Local governments also oppose the Regional Water Quality Control Board’s process for developing the permit, county officials said. Cities submitted 100 pages of comments to the Regional Board’s original Tentative Order in 2024.
According to the county, the Regional Board’s 440-page response to those comments was not released until June 2026, “just 15 days before the comment deadline, despite prior commitments to provide 90 days for review,” county officials noted.
“This is not how sensible environmental policy is made,” Rowe said. “Fifteen months of silence followed by a 440-page data dump, broken promises on review timelines, and surprise requirements that were never discussed. Given the astronomical costs, the board owes the communities it regulates a far more transparent and collaborative process.”

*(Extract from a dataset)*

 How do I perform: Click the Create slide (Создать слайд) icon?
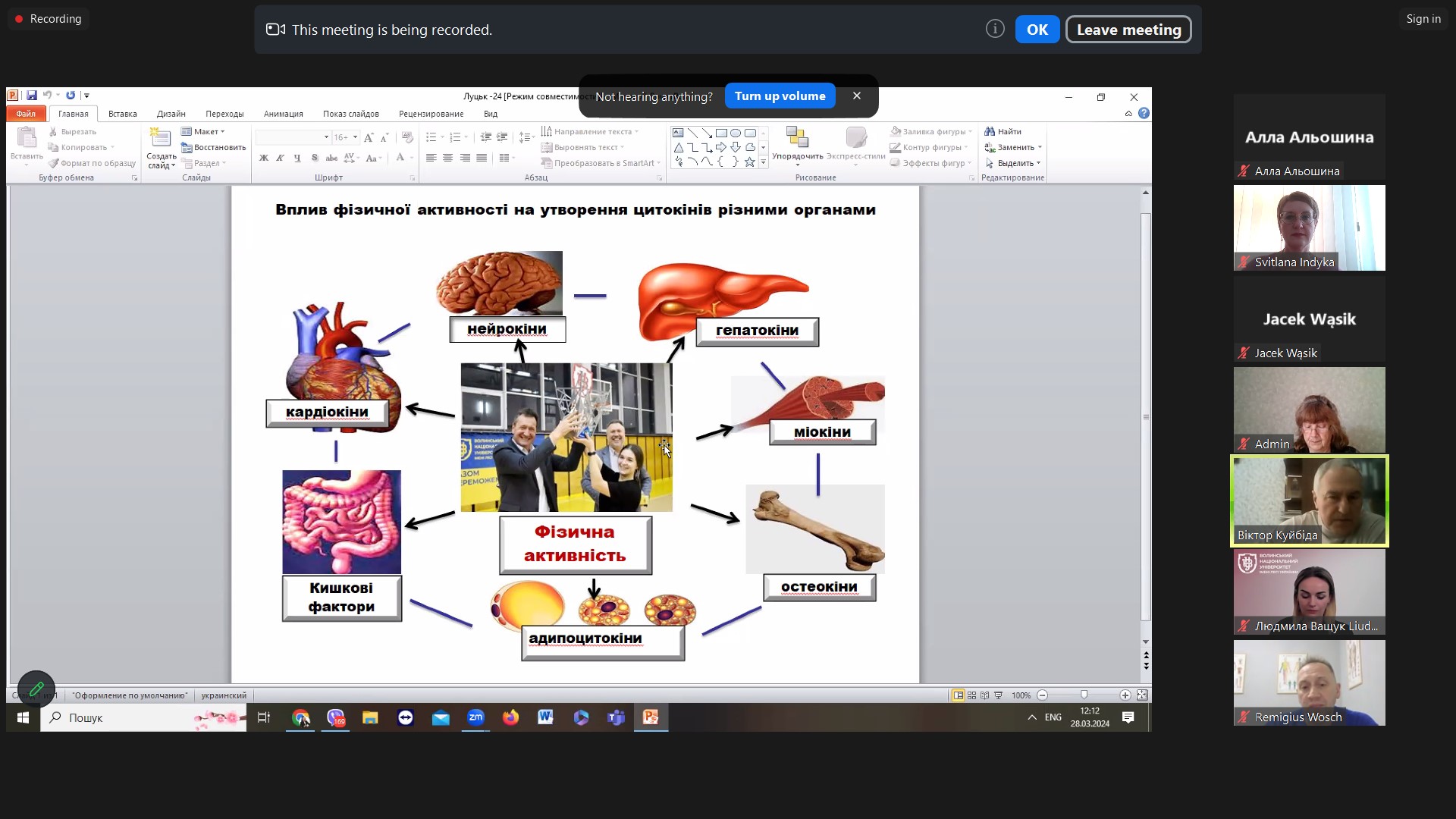pos(161,139)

County officials highlighted these findings from the Beacon Economics analysis:
$11 billion unfunded mandate with no plan to pay for it
The county and its 16 permittee cities face approximately $10.8 billion in capital and operational expenses for Watershed Management Plan compliance alone, hundreds of millions of dollars in added residential development costs, and millions more to comply with trash provisions, development and redevelopment requirements, and industrial, commercial, construction, and food and drinking establishment inspection requirements — bringing the total estimated compliance burden to over $11 billion over 20 years.
Risk of municipal insolvency
The 16 cities have no means of absorbing these costs without imposing new taxes on residents or reducing services. Cities such as Grand Terrace, Highland and Yucaipa could face annual costs exceeding 150% to 200% of their entire general fund budgets for five years. Without new taxes, permit compliance may bankrupt cities while redirecting funds for police, fire, public works and parks.

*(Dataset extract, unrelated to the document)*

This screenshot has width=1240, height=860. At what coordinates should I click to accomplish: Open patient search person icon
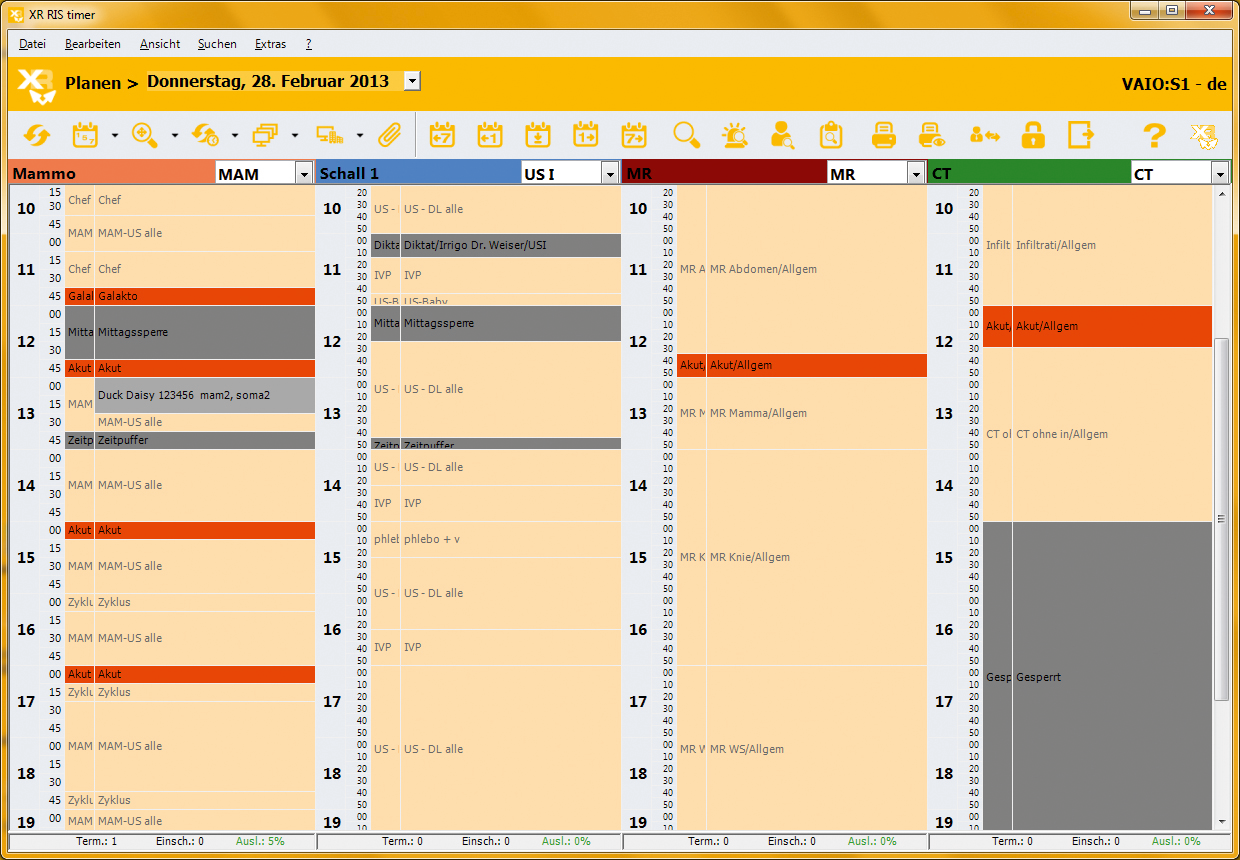tap(782, 135)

Disadvantaged communities hit hardest
According to a 2024 report, low-income residents comprise 60–78% of the populations in San Bernardino, Ontario and Fontana — among the cities facing the highest compliance costs, officials reported. Across San Bernardino County, the 33% of residents who live in disadvantaged communities will face higher housing costs and reduced public services because of the permit’s cost. Cities like Ontario, Chino, Colton and Fontana face the most severe financial impacts.
Housing affordability made worse
The permit could raise the cost of building a single-family home by $26,300 by requiring added stormwater infrastructure for each unit. Newly required “Water Quality Management Plans” for public- and private-sector projects will add to total costs.
Public safety and services at risk
“The huge financial demands of the proposed permit will force cities to make an impossible choice: pay to comply with permit or fund police, fire, roads, parks and other vital services on which residents rely, especially those in DACs,” according to the county.
Unproven and unattainable standards
The permit’s proposed numeric limits on bacteria are widely regarded as unachievable, officials said. Studies show that 77% of Santa Ana River bacteria comes from uncontrollable natural sources like wildlife and sediment that no amount of infrastructure spending can eliminate. Los Angeles has shown the standards are unreachable, proving that the Regional Board is demanding San Bernardino County and 16 cities spend billions chasing an unattainable standard.
Infrastructure and transportation obstacles
New development thresholds will impose water quality requirements on public infrastructure projects, delaying transportation upgrades and adding millions of dollars in cost obligations to projects already funded with limited budgets, according to the county.
The Beacon report is on the internet via bit.ly/4vzgHnQ.